In an e-mail sent today, Kovan told Scripps station WXYZ in Detroit that he he no longer stands by his support of Nassar.
VIDEO: In police interviews, Nassar blamed everyone but himself
For years, Kovan worked alongside Nassar in the school’s sports medicine department. He was interviewed by officers with MSU police in September 2016.
“It’s just hard, it’s just hard watching him get just lambasted in the press,” Kovan said. “And the system is the system, nobody defends the person that’s being accused because he’s obviously guilty until proven innocent. That’s how the world sees it.”
In his interview with police, Kovan acknowledged that it was possible that Nassar overstepped medical boundaries which, at the time, had led 16 patients to allege abuse.
But he also said Nassar’s special techniques made him unique in the medical field.
"That is part of his practice. And I’ve said to somebody else, you know, there’s been 16 other people that have come out with complaints, but the number should be will into (the) hundreds,” Kovan said. “Because for 30 years—not this procedure per say— but for many, many years, this is why he has the skill set and the expertise that he does. Because he does this procedures, because the rest of us don’t.”
While Kovan largely defended Nassar during the interview, he may have also helped build the case against him.

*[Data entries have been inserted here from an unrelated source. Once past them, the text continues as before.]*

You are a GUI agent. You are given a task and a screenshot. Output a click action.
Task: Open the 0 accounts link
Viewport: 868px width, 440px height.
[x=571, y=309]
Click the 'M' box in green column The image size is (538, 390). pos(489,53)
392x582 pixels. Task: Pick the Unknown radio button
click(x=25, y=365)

When police asked Kovan if he would treat female patients without someone else present, as Nassar often did, Kovan said no. What about performing intimate treatments without a glove, they asked. Unlike Nassar, Kovan said he wouldn’t.
Also interviewed by police following Nassar’s firing was Dr. Brooke Lemmen. She was one of four doctors close to Nassar who cleared him in a 2014 Title IX complaint alleging sexual abuse.

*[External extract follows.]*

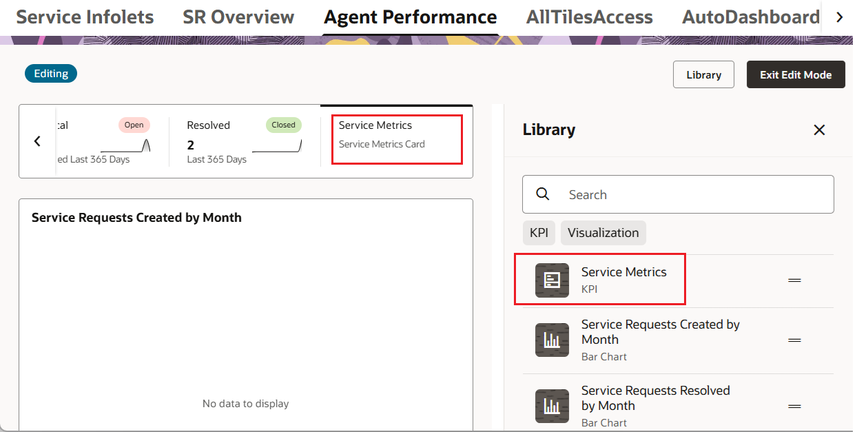The image size is (868, 432).
Task: Toggle the Visualization filter chip
Action: click(x=603, y=233)
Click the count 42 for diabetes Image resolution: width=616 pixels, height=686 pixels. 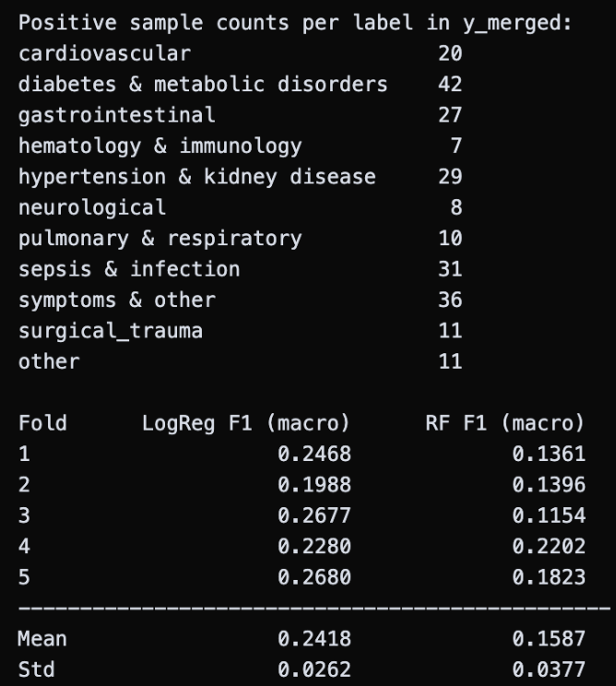point(450,85)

When police spoke to Lemmen in 2016, she defended her friend again.
“You’ve got this person you’ve worked with for 14 years, I’ve never seen anything that would make me worried,” Lemmen told police. “There are coaches in the gymnastics world you get the creep factor from. And I’ve never had that from him.”

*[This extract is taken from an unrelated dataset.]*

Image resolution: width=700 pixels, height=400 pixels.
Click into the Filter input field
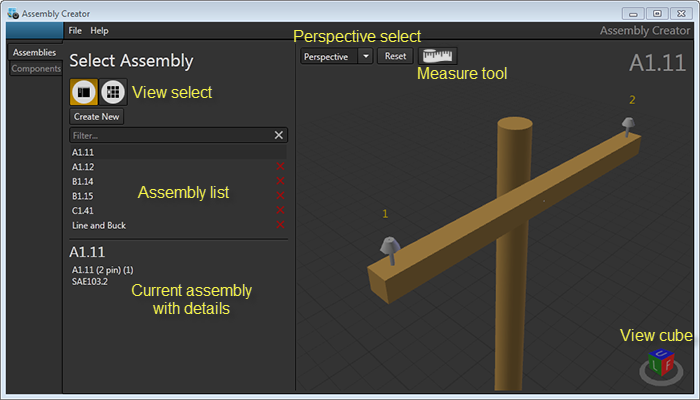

Lemmen told police that the embattled doctor asked her to retrieve patient files from his office so he could review the charts of patients alleging abuse.
“He said his lawyer wanted him to review those," Lemmen said. "I told him yeah, I can pick those up. And…I was not going to bring them to him that night. And as I was driving home that night, it was one of those, like, he shouldn’t have these.”
Lemmen took the files to her home, but said she decided against sharing them with Nassar. Today by phone, her attorney Aaron Kemp said Lemmen returned the files to MSU and made the school aware of other medical files Nassar kept at Twistars Gymnastics Club. Kemp said Lemmen cooperated with all investigations into Nassar.
Lemmen ultimately resigned from MSU after learning the school was considering firing her. Jeffrey Kovan is still employed by Michigan State.
“Do I trust and believe in him? Absolutely I do,” Kovan told police in 2016. “Would I have him see my family member? Tomorrow, if he was allowed to. Because I trust him that much.”